WWII gave the island its first taste of a military presence, but it was the global struggle between the United States and its allies and the old Soviet Union that changed Diego Garcia into a military base.
It began in the 1960s as Russian ships began probes into the Indian Ocean with the apparent purpose of filling the vacuum left by the British pullout from the area. The Brits planned to grant independence to Mauritius and that would include Diego Garcia as part of the Chagos Archipelago.
Great Britain did grant independence to Mauritius, but at the urging of the United States, it held on to the Chagos islands and established the British Indian Ocean Territories (BIOT). Diego Garcia remained a British island and in an agreement with U.S., it was to be made available to meet the defense needs of both governments for an “indefinitely long period.”

John Nelson stands beside the remains of a Royal Air Force Catalina flying boat on Diego Garcia in 1986. According to Nelson, the aircraft was blown onto the beach during a storm in 1944 and remained partially intact for decades due to its aluminum construction.
The agreement granted the U.S. the right to eventually construct a naval base on the island, but there was a problem since about 1500 Chagossians were still producing copra and coconut oil on the Diego Garcia plantation and plantations on two other islands of the group.
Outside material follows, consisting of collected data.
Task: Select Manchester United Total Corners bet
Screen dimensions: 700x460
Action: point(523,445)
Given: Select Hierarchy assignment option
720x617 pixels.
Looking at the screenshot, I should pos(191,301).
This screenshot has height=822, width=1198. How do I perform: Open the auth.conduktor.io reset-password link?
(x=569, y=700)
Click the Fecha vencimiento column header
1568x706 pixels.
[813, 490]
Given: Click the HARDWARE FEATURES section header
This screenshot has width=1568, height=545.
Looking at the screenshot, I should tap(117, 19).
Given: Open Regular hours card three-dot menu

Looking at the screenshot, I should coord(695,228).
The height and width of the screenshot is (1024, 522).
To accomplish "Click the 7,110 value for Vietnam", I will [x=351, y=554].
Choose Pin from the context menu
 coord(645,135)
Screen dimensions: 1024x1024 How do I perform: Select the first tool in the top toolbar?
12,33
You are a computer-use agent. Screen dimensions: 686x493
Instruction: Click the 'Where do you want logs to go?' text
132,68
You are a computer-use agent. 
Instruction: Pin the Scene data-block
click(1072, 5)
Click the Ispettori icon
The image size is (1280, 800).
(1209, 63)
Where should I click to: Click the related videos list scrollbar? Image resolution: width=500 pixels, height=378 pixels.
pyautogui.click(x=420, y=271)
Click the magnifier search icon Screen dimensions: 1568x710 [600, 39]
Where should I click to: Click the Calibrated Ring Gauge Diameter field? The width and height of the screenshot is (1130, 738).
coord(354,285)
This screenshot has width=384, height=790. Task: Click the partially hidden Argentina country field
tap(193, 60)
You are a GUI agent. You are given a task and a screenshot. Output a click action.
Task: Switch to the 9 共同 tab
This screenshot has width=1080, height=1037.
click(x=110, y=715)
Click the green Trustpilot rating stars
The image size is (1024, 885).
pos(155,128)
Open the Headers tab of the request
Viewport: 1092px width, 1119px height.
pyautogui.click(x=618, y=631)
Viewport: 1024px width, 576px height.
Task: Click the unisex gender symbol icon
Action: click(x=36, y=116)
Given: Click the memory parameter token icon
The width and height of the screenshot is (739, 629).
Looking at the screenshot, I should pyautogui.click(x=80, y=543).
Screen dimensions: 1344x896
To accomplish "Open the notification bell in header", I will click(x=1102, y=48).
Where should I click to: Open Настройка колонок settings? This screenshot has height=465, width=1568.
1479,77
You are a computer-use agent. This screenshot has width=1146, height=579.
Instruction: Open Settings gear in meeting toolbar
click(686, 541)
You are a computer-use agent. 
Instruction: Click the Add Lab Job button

It was decided that in order to maintain security, the inhabitants would have to be resettled. Most were relocated to Mauritius while a few were sent to the Seychelles.
It was the mid 1980s when I first arrived on the island on a ship that was part of a five-ship squadron loaded with all the supplies necessary to support a marine expeditionary force for 30 days. For the first five of the 10 years that I was assigned to that squadron, the island remained relatively unknown.
That began to change in 1990 when Saddam Hussein sent Iraqi forces into Kuwait. To counter this threat, our squadron steamed up to Jubail, Saudi Arabia, where our war-fighting cargo equipped the 7th Marine Expeditionary Brigade and made that unit the first armored ground force opposing further penetration by Iraqi forces.
After performing our primary mission, the ships of the squadron began shuttling additional military hardware to Saudi Arabia until the US-led coalition was sufficiently equipped to initiate what is called the First Gulf War to drive Iraqi troops out of Kuwait.
It was during our more than a year’s absence from the island that the B-52’s arrived. When the big planes – more noisy and more newsy than a squadron of ships- began bombing missions against Iraqi targets, people began to hear about Diego Garcia.
Since the US is currently engaged in a military action against Iran, it’s not surprising that the US Air Force sent some of its new B-2 stealth bombers to Diego Garcia, and also not surprising that Iran considered the island a target worthy of a couple of missiles.
To make things more interesting, those natives forcibly resettled decades ago, have been petitioning the courts for the right to return to their home islands. In 2019, the International Court of Justice, an agency of the United Nations, decided in their favor by basically ruling that BIOT had been established contrary to international law and that the Chagos Archipelago “forms an integral part of the territory of Mauritius.”
Negotiations between the UK and Mauritius are ongoing, and the US will have a say in the future of the islands. Diego Garcia is almost certain to remain a military base for the foreseeable future, but whatever happens, it will never again be the isolated, unknown island it once was.